This README provides configs for various experiments in the S4 papers.

As documented in the main README, adding `wandb=null` to any command line turns off logging.

Some of these datasets may require downloading and preparing data, documented in the [src/dataloaders](/src/dataloaders/) subdirectory.

## Long Range Arena (LRA)

The latest LRA results are reported in the [HTTYH](https://arxiv.org/abs/2206.12037) paper, which achieves over 86% average.

```
python -m train experiment=lra/s4-lra-listops
python -m train experiment=lra/s4-lra-imdb
python -m train experiment=lra/s4-lra-cifar
python -m train experiment=lra/s4-lra-aan
python -m train experiment=lra/s4-lra-pathfinder
python -m train experiment=lra/s4-lra-pathx
```

To help reproduce results and sanity check, this table lists approximate final performance, intermediate performance, and timing information.


|                        | listops  | imdb     | aan        | cifar     | pathfinder | pathx      |
| ---                    | ---      | ---      | ---        | ---       | ---        | ---        |
| **Final Accuracy**     | 59.5     | 86.5     | 91.0       | 88.5      | 94.0       | 96.0       |
| **acc @ epoch**        | 50 @ 10  | 80 @ 10  | 80 @ 10    | 80 @ 20   | 90 @ 20    | 92 @ 10    |
| **time / epoch (GPU)** | 15m (T4) | 17m (T4) | 23m (A100) | 2m (A100) | 7m (A100)  | 56m (A100) |

### V1
The configs for the original version of the S4 paper (ICLR 2022) can be run with the following commands.
```
python -m train experiment=lra/old/s4-lra-listops
python -m train experiment=lra/old/s4-lra-imdb
python -m train experiment=lra/old/s4-lra-cifar
python -m train experiment=lra/old/s4-lra-aan
python -m train experiment=lra/old/s4-lra-pathfinder
python -m train experiment=lra/old/s4-lra-pathx
```

NOTE: These configs are meant for the first version of the S4 model, which is saved in a tag: `git checkout v1`

## CIFAR-10

```
python -m train experiment=cifar/s4-cifar
```

The above command line reproduces our best sequential CIFAR model.
Note that it is possible to get fairly good results with much smaller models.
The small [ablation models](#s4d-ablations) are one example, and the
[example.py](../example.py) script is another example.

## Speech Commands (SC)

The latest SC config reported in the S4D paper can be run with
```
python -m train experiment=sc/s4-sc
```

### SC10
The original S4 paper used a smaller 10-way classification task used in [prior](https://arxiv.org/abs/2005.08926) [work](https://arxiv.org/abs/2102.02611).

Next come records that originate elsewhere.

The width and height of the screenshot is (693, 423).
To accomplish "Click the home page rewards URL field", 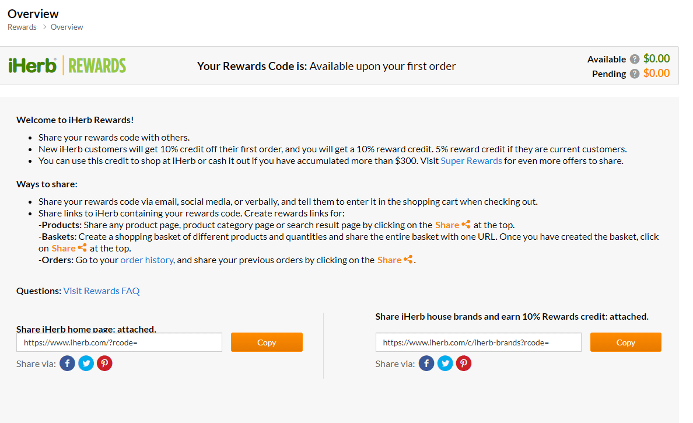I will 119,342.
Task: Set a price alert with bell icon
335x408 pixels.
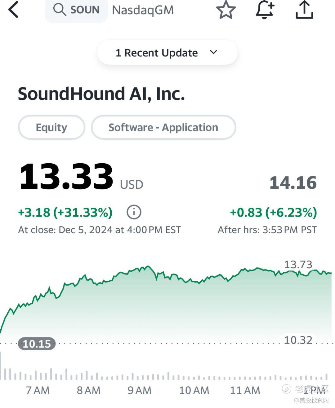Action: pyautogui.click(x=265, y=10)
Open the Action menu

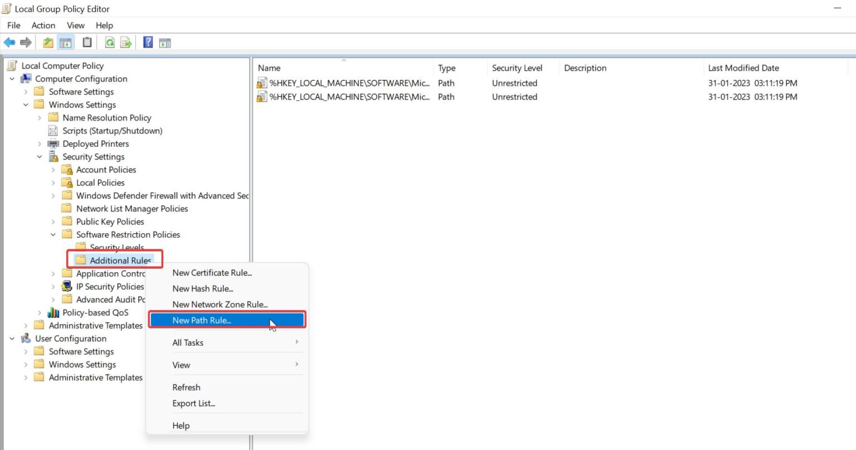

This version can be toggled either with `dataset=sc dataset.all_classes=false` or `dataset=sc10`.

The original S4 config can be run using V1 of this code using
```
python -m train experiment=old/s4-sc
```

## WikiText-103

V3 re-trained the WikiText-103 experiment with the latest model and a larger context size.
The trained checkpoint can be found [here](https://https://huggingface.co/krandiash/sashimi-release/checkpoints).
```
python -m train experiment=lm/s4-wt103
```

The default settings require 8 GPUs with 40GB memory. Modifications can be made by decreasing batch size and accumulating gradients, e.g. add `loader.batch_size=4 trainer.accumulate_grad_batches=2` to the command line.

Autoregressive generation can be performed with this checkpoint following the instructions in the main [README](README.md#generation)

## Time Series Forecasting

The ETTH, ETTM, Weather, and ECL experiments originally from the [Informer]() paper are supported.
Download the [data](https://drive.google.com/file/d/1XqpxE6cthIxKYviSmR703yU45vdQ1oHT/view?usp=sharing) to `./data`, and unzip `informer.zip` inside that folder.

```
python -m train experiment=forecasting/s4-informer-{etth,ettm,ecl,weather}
```

## S4D Ablations

The [S4D](https://arxiv.org/abs/2206.11893) paper uses small models on varied tasks to perform extensive ablations.
```
python -m train experiment=cifar/s4-cifar-ablation
python -m train experiment=bidmc/s4-bidmc-ablation
python -m train experiment=sc/s4-sc-ablation
```

## SaShiMi

Configs for models and baselines from the SaShiMi paper can be found under [configs/audio/](configs/audio/) and run with
```
python -m train experiment=audio/{sashimi,samplernn,wavenet}-{sc09,youtubemix,beethoven}
```
More documentation can be found in the [SaShiMi README](sashimi/README.md).